Longer-term Outcomes Needed
The take home message from this study, he continued, should be that “if we are to move forward with this, then we have to be a little bit more circumspect as to how we choose patients to undergo multiarterial bypass, especially when we use the bilateral internal thoracic artery.” The ideal patient to be treated with the multiarterial method today would be someone under 70 years old without diabetes, obesity, chronic lung disease, or COPD, Schwann said. “In the past we’ve sort of had a one-size-fits-all approach to patients who need surgical therapy for coronary disease. Now that we have multiple grafting strategies, it will be important for us to define how we allocate the ideal grafting strategy to specific patients of cohorts based on their demographics and comorbidities so that we optimize both long- and short-term survival.”
Additionally, these results should in no way “discount or discourage the use of multiarterial grafting, because there still is a significant long-term survival advantage,” he continued, adding that if in need of CABG surgery today, he would opt for the multiarterial approach with an operator who performs at least “20-30%” of his or her cases this way.
Given this “day and age of healthcare resource constraint,” it’s unlikely that we’ll see a randomized controlled trial of these methods, Schwann observed, but long-term information on “death, rehospitalizations, and reoperations” will be needed to help operators make decisions in the future.
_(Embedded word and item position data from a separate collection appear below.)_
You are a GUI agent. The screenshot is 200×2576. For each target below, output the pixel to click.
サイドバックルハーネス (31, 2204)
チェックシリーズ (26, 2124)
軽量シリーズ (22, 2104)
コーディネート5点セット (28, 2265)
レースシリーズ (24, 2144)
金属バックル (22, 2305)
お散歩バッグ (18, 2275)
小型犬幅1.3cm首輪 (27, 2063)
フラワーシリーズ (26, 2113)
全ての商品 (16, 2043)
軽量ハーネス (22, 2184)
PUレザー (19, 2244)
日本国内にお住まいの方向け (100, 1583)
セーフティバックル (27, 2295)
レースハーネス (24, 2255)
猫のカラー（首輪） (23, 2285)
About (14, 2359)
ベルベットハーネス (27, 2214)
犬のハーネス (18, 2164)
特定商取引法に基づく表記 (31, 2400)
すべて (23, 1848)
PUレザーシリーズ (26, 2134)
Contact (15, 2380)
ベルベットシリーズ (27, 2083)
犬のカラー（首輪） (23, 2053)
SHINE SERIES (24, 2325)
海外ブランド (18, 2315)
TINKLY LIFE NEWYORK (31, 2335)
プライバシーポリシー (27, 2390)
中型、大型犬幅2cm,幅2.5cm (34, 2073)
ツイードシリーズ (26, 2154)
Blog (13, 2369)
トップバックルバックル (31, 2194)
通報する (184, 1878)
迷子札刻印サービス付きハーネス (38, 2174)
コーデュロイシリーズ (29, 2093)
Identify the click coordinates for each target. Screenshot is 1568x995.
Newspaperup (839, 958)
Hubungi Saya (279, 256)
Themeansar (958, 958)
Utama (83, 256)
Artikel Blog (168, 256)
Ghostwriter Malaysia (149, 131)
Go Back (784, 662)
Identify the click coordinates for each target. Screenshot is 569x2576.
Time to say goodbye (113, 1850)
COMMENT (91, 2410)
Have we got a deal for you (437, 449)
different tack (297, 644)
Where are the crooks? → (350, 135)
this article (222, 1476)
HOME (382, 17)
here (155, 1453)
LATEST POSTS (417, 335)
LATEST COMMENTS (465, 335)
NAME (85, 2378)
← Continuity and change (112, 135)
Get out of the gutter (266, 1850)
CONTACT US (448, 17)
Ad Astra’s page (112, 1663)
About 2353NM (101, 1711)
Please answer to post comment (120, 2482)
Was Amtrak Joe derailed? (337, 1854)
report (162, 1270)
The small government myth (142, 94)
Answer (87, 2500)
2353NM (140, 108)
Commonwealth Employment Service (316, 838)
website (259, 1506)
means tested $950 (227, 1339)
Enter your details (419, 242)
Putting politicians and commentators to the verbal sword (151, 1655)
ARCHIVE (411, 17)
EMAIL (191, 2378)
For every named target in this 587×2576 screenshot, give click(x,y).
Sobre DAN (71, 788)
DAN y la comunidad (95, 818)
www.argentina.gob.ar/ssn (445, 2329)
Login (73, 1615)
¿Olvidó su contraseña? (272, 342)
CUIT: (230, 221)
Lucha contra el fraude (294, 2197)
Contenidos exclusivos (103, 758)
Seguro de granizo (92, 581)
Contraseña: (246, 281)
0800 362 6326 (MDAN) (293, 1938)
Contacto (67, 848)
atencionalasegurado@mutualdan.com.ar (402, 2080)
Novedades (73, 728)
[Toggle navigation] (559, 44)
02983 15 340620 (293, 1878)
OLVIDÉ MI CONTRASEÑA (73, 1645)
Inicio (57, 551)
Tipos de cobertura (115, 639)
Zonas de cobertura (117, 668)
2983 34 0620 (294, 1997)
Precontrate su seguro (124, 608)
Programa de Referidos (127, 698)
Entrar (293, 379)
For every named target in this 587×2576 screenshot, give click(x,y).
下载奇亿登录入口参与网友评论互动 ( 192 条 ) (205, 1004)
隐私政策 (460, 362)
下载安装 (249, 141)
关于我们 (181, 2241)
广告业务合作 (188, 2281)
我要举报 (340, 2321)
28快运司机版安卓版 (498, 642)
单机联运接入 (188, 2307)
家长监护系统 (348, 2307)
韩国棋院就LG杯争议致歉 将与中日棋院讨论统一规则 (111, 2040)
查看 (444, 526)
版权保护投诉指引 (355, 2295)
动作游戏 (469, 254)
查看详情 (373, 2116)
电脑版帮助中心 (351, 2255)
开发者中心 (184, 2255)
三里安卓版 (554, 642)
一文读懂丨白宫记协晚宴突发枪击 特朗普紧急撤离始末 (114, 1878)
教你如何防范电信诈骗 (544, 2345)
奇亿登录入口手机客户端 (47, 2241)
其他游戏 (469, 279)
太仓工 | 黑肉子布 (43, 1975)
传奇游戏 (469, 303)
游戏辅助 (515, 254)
His team is planning a study to link the STS data with the Medicare database to look at outcomes out to 20 or 30 years. “The aspiration here is to be able to dramatically change the practice patterns in current cardiac surgery,” he concluded.
Schwann TA. Comparison of operative mortality following multi-arterial versus single arterial coronary artery bypass grafting: an analysis from the STS National Database. Presented at: STS Annual Meeting. Houston, TX. January 24, 2017.
- Schwann reports no relevant conflicts of interest.